REQUIREMENT - In the entries below, find the line with "Task: Select the green color swatch on right" and the line with "Image resolution: width=1024 pixels, height=768". Print those two and everything between them exactly, and nothing else.

^^^^^^^^^^^^^^^^

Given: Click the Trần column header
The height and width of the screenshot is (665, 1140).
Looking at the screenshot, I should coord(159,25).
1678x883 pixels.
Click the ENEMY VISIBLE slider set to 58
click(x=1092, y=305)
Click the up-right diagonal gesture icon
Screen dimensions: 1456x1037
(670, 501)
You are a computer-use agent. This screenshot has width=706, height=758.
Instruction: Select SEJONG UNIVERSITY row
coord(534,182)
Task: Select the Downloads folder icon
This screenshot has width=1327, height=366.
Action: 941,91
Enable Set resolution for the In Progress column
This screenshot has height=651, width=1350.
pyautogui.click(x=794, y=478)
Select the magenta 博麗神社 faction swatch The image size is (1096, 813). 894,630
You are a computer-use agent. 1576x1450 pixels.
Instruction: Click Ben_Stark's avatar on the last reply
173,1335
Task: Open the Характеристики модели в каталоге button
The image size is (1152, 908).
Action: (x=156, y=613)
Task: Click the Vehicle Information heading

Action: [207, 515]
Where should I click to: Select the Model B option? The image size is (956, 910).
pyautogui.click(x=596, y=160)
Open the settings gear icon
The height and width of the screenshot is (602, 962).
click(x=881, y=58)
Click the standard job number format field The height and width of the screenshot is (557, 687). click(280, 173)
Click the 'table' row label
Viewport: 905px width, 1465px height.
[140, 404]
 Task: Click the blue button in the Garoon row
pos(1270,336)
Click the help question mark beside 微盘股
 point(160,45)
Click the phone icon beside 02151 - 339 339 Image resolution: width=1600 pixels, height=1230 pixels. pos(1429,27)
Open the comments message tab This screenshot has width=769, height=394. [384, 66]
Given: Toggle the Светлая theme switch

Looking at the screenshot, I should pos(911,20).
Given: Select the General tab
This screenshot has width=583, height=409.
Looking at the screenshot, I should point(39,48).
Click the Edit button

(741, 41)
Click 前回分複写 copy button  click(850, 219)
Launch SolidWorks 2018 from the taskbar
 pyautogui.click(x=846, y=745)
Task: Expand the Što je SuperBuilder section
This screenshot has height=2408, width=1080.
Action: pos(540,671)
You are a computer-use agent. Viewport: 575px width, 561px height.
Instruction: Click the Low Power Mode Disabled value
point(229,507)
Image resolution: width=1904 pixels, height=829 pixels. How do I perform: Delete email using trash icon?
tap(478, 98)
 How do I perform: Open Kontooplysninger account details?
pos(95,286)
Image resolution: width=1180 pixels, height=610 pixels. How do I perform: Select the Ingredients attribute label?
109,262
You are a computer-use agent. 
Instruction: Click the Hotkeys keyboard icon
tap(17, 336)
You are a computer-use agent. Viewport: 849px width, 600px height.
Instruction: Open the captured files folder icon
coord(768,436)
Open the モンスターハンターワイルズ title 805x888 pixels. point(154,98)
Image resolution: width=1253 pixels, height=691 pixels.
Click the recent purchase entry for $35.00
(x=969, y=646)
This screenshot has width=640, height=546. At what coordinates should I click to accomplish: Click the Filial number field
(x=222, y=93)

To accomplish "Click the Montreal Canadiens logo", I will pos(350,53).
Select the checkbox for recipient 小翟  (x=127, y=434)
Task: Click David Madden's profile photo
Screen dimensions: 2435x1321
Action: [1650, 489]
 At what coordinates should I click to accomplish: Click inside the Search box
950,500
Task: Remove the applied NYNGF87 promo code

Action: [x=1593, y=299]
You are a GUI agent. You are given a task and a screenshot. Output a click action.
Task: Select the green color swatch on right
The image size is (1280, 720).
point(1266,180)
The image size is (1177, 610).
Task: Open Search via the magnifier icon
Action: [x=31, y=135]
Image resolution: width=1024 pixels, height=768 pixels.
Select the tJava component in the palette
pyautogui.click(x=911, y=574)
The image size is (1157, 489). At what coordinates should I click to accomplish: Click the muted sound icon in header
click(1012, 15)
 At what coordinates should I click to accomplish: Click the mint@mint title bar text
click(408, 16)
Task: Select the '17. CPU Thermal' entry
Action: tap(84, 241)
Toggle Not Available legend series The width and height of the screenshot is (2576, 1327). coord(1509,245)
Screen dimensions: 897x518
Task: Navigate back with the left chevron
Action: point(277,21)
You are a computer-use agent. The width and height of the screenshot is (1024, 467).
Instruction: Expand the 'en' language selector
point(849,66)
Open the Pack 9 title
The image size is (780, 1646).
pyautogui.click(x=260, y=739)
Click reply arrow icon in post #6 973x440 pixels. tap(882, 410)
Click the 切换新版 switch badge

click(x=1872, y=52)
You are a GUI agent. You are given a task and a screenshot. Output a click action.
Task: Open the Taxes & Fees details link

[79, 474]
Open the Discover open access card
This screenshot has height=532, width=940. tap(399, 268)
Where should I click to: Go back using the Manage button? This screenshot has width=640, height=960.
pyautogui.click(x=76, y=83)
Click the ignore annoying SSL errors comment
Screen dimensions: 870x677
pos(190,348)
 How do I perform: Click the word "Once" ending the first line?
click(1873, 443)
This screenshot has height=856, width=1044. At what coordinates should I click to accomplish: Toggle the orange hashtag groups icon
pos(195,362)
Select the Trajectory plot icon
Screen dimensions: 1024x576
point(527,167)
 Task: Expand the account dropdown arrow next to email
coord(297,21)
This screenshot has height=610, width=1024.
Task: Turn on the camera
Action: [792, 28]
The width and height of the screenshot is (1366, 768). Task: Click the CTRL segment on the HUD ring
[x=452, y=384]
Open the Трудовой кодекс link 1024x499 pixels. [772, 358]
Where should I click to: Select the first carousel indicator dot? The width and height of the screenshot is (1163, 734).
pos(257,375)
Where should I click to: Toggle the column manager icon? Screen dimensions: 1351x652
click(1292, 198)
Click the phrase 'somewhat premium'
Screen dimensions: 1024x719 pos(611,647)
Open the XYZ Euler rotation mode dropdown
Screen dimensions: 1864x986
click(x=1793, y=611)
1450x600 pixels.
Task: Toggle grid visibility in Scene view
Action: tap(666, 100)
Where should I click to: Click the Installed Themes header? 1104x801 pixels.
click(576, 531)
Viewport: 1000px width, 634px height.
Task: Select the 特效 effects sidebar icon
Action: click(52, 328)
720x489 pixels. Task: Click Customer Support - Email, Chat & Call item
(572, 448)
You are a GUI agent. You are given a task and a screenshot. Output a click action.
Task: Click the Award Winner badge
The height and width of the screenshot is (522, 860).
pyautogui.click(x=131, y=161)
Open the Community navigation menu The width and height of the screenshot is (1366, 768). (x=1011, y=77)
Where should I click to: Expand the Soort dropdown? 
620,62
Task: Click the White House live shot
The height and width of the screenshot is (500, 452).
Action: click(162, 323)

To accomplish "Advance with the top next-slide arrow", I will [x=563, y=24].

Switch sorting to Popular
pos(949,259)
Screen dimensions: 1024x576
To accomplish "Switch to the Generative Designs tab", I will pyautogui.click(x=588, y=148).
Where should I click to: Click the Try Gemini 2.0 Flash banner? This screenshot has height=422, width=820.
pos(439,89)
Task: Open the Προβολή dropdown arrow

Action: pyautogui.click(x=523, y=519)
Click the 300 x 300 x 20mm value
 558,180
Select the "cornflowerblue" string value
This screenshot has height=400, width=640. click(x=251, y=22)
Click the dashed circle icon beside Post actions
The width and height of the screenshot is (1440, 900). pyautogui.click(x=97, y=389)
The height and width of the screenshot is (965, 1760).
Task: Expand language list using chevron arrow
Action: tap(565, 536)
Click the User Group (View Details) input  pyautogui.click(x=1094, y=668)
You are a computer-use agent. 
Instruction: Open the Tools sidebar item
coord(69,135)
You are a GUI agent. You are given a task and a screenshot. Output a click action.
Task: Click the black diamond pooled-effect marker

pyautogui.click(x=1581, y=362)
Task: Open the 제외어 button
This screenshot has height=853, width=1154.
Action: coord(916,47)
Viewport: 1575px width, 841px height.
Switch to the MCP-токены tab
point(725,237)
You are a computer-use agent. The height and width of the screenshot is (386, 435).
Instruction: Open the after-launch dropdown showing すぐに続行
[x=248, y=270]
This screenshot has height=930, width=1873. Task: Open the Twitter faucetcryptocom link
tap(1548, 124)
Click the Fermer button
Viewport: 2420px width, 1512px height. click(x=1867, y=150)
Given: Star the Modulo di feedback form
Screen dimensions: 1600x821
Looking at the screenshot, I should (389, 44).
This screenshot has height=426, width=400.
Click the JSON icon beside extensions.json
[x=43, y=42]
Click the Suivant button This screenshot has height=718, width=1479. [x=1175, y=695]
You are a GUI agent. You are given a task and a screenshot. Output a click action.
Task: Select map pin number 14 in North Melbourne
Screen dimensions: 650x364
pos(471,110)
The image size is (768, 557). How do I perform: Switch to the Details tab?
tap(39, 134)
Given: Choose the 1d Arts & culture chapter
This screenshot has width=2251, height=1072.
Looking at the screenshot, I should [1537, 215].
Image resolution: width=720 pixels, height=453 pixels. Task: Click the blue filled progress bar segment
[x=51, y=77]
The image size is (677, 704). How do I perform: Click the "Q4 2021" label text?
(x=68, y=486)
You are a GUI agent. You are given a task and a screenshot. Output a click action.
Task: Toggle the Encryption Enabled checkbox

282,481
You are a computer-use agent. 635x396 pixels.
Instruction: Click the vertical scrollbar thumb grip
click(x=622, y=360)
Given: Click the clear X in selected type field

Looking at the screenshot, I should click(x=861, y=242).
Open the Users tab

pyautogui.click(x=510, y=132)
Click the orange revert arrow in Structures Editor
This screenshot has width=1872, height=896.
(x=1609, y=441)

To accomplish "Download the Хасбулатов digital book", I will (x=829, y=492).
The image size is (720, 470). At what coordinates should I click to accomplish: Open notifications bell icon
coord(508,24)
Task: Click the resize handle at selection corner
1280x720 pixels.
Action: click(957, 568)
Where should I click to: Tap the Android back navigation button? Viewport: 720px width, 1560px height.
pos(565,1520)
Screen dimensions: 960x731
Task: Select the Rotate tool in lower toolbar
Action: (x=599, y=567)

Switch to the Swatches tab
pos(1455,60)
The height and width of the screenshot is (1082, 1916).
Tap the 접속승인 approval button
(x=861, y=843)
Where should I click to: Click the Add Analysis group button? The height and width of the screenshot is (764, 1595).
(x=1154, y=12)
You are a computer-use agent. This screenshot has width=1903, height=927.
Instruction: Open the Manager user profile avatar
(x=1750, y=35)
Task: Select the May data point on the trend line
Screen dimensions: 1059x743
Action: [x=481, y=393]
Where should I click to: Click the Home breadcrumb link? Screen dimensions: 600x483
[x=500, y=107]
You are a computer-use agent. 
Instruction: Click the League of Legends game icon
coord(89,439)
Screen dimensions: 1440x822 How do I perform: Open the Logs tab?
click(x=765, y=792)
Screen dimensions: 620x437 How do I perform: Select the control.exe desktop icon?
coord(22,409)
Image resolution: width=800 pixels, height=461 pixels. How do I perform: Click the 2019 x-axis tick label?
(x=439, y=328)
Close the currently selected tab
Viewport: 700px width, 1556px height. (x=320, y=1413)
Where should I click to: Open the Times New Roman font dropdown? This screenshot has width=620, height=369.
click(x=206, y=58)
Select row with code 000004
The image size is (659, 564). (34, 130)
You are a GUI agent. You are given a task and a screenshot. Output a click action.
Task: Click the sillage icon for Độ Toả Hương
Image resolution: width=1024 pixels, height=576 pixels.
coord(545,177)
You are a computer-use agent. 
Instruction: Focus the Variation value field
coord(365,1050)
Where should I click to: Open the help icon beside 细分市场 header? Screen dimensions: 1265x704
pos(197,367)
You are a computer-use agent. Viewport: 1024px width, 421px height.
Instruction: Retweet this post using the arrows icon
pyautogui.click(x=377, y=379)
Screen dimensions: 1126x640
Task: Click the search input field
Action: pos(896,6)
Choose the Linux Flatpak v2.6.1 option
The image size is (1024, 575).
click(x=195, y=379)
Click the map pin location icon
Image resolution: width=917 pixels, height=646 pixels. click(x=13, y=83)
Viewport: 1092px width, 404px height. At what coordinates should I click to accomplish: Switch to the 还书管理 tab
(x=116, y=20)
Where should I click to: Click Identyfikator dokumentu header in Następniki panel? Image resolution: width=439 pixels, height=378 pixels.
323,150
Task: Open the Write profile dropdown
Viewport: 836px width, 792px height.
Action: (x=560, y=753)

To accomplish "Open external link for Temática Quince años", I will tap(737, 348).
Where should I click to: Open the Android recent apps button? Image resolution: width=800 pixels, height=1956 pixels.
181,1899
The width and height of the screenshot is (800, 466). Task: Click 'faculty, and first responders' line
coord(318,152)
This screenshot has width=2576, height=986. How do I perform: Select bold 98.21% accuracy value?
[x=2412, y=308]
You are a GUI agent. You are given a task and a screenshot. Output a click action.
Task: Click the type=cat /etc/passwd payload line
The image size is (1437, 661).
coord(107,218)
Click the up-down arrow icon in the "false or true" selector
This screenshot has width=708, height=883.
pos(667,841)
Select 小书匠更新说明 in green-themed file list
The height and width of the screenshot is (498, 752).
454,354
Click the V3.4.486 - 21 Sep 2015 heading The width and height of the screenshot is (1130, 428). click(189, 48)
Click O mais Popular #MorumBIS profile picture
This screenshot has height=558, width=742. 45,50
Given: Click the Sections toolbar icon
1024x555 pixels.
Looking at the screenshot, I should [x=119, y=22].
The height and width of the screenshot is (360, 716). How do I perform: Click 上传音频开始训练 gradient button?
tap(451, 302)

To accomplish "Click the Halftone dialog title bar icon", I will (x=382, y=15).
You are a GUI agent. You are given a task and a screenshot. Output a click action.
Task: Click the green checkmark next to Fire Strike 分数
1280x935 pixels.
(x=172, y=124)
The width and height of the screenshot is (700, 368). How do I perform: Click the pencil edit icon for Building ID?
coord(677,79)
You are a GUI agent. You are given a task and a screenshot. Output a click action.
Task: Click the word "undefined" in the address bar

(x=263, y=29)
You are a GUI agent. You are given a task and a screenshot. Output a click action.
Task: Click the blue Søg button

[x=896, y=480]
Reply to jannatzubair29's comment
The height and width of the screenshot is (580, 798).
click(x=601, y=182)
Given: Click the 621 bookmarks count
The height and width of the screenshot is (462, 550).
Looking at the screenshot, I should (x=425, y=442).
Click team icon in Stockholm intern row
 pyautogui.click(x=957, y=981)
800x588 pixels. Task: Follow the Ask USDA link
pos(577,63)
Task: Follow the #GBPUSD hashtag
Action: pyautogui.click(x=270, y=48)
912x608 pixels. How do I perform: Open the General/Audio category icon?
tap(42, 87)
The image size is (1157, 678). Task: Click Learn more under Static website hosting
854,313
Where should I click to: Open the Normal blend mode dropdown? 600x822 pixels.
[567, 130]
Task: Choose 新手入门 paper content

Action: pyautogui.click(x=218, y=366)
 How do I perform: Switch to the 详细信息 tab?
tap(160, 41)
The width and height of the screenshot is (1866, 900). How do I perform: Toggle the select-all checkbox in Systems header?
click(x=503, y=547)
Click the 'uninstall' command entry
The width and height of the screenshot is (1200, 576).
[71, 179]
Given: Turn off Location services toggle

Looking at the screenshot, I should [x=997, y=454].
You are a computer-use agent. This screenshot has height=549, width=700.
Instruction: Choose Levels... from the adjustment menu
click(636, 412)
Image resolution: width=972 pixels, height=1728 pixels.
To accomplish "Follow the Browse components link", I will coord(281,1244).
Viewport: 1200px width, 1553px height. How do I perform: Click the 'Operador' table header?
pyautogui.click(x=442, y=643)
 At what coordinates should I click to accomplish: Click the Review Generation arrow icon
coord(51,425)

^^^^^^^^^^^^^^^^

SOLUTION BELOW -
Task: Select the green color swatch on right
The image size is (1280, 720).
point(1266,180)
The image size is (1177, 610).
Task: Open Search via the magnifier icon
Action: [x=31, y=135]
Image resolution: width=1024 pixels, height=768 pixels.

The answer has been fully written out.